The only thing I didn’t really use it for was for pizza baking. I bake pizzas on a quarter inch thick sheet of steel to simulate the science going on in a wood fire oven (a cool tip I found from Modernist Cuisine). I can use the TW8060 to measure the temperature in the oven but I’d really need an infrared thermometer to check the temperature of the steel sheet. Of course, ThermoWorks sells those too! I haven’t tried one yet but I’m loving this company and have no doubt that they work well and are of high quality.
The last use I had was one that certainly wasn’t planned for. While playing around with it after I first got it for this review I noticed my oven wasn’t getting above 250F even when it was cranked up. I thought something must be wrong with my TW8060 but after I tried to bake some rolls later that day I found that the problem was my oven! My bake element had died on me. I was able to fix it though and test the accuracy of my oven with the new element. And, repaired oven or not, this is a great use for the TW8060–oven calibration. Our oven does not have digital oven temperature control so for us it’s not really even an issue of calibration, it’s more essential since eyeballing the temperature dial is pretty hard to do very accurately. We pretty much use it every time we use our oven.

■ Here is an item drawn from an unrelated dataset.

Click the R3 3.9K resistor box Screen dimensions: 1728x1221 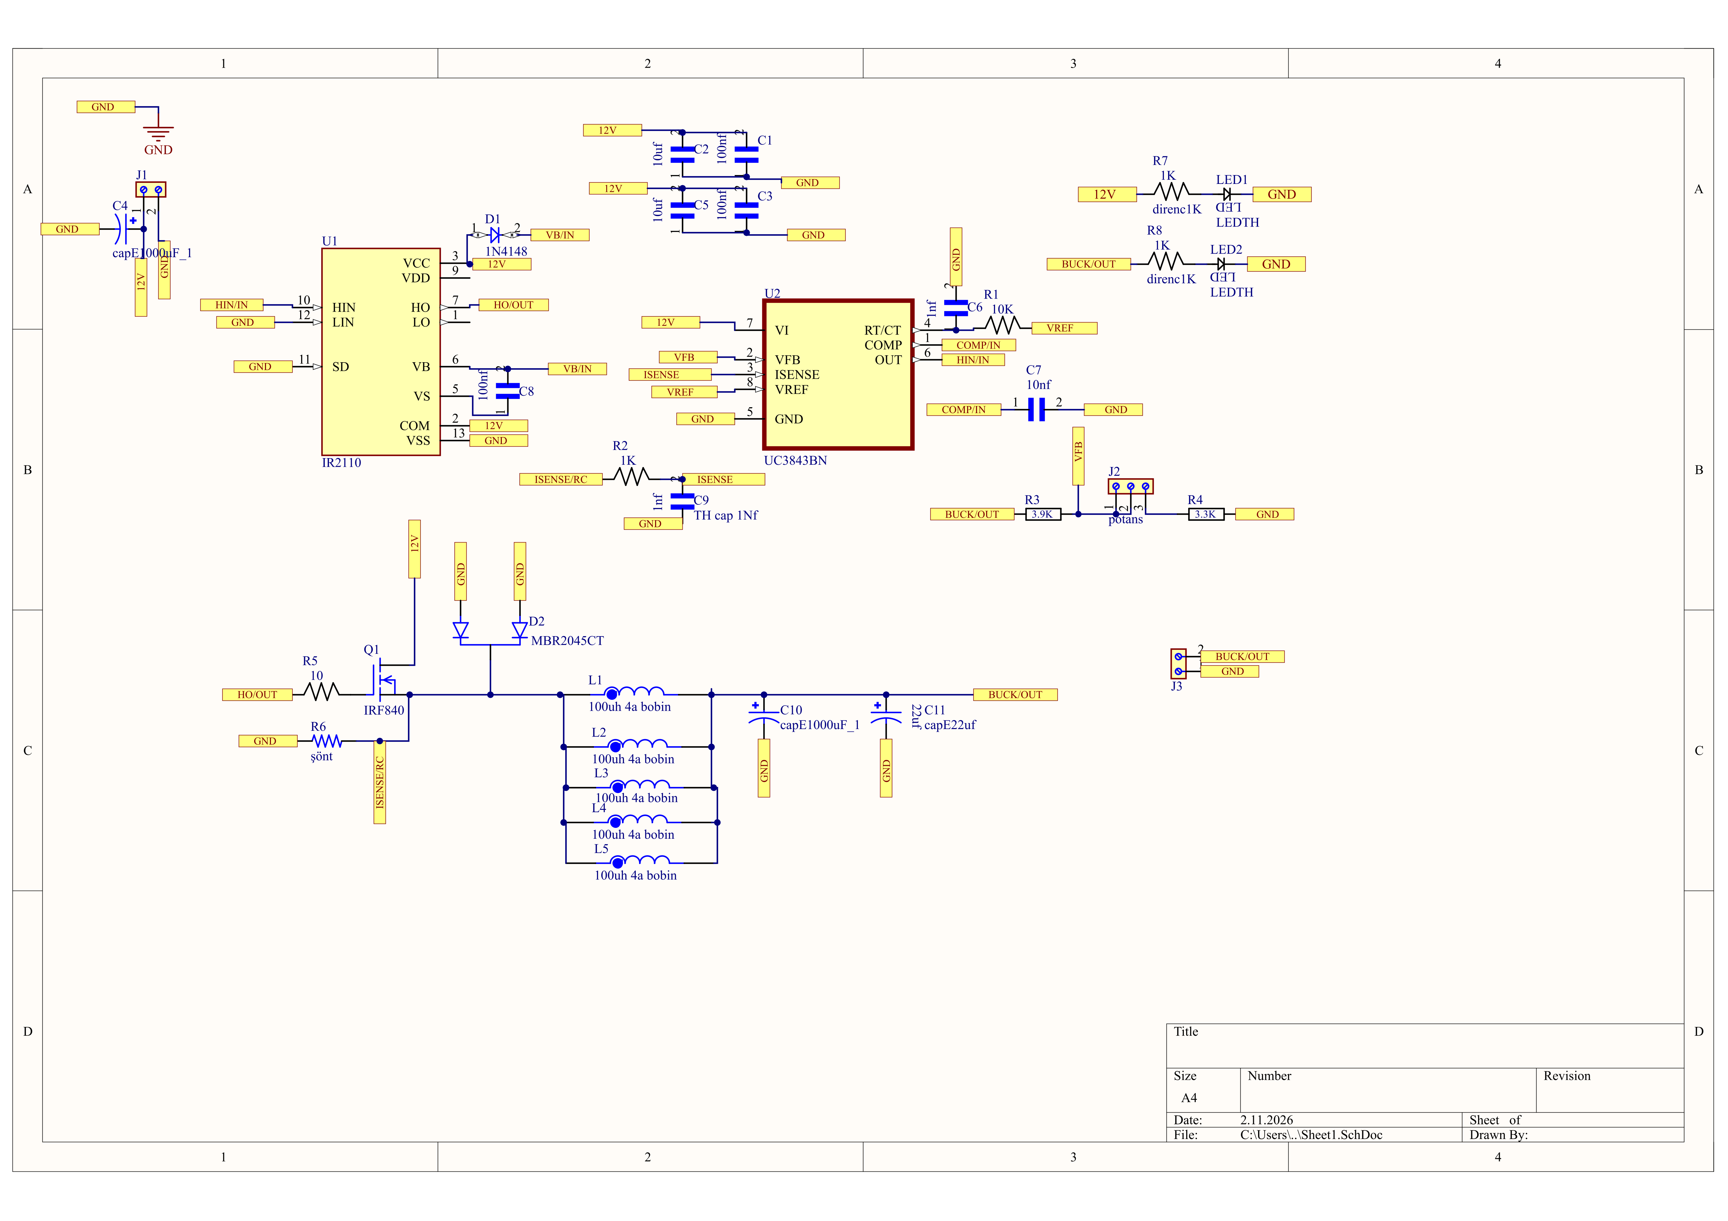(1043, 515)
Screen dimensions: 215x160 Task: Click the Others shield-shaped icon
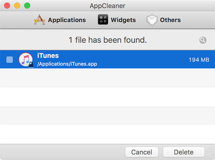pos(152,20)

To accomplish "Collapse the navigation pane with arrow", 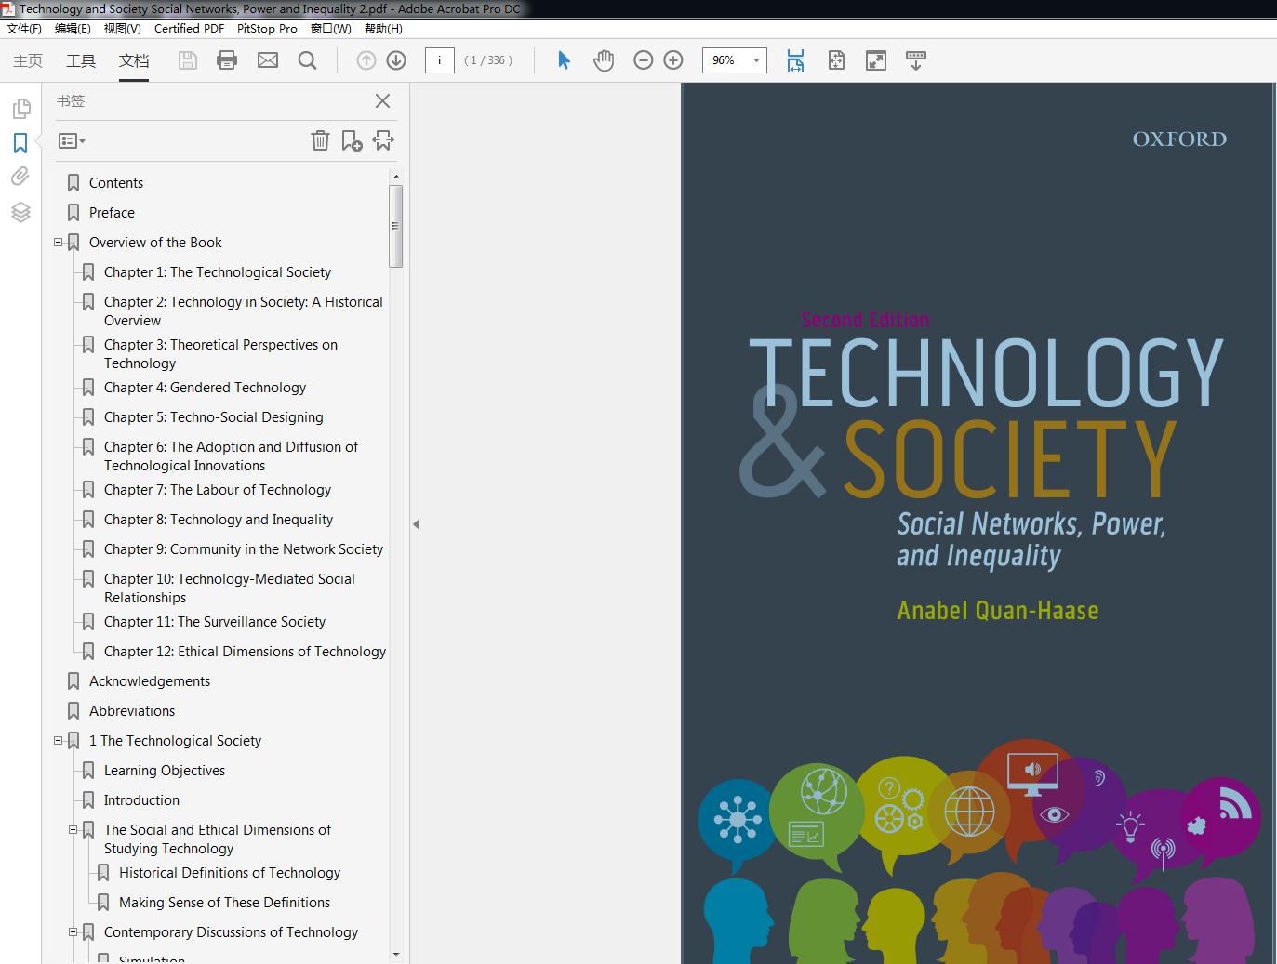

All in all, I am very happy with the TW8060. I’m also quite happy with this company. I have called them anonymously and they have been incredibly friendly and helpful. And they just make good, quality products. If I had one complaint, it would be the relatively short battery life of 10 hours. And that isn’t really a complaint that I had an issue with since I have yet to change my batteries since I got it, and I have used it a lot to test it out for this review in the past couple of weeks. I think it would only be an issue if you were doing overnight smoking or something but for day-to-day use, it has been my experience that 10 hours is more than it sounds like. If you were going to use it for smoking I would recommend getting some rechargeable batteries and having 2 sets to rotate in and out. The other thing I would add to the wish list would be an alarm for both channels but at this point I’m really just getting spoiled! I’m incredibly excited to have this and my Thermapen and I am already super pumped to use them both on my Easter ham…and bring on those holiday turkeys next season! OK, back to Ashley again…I only write about awesome thermometers!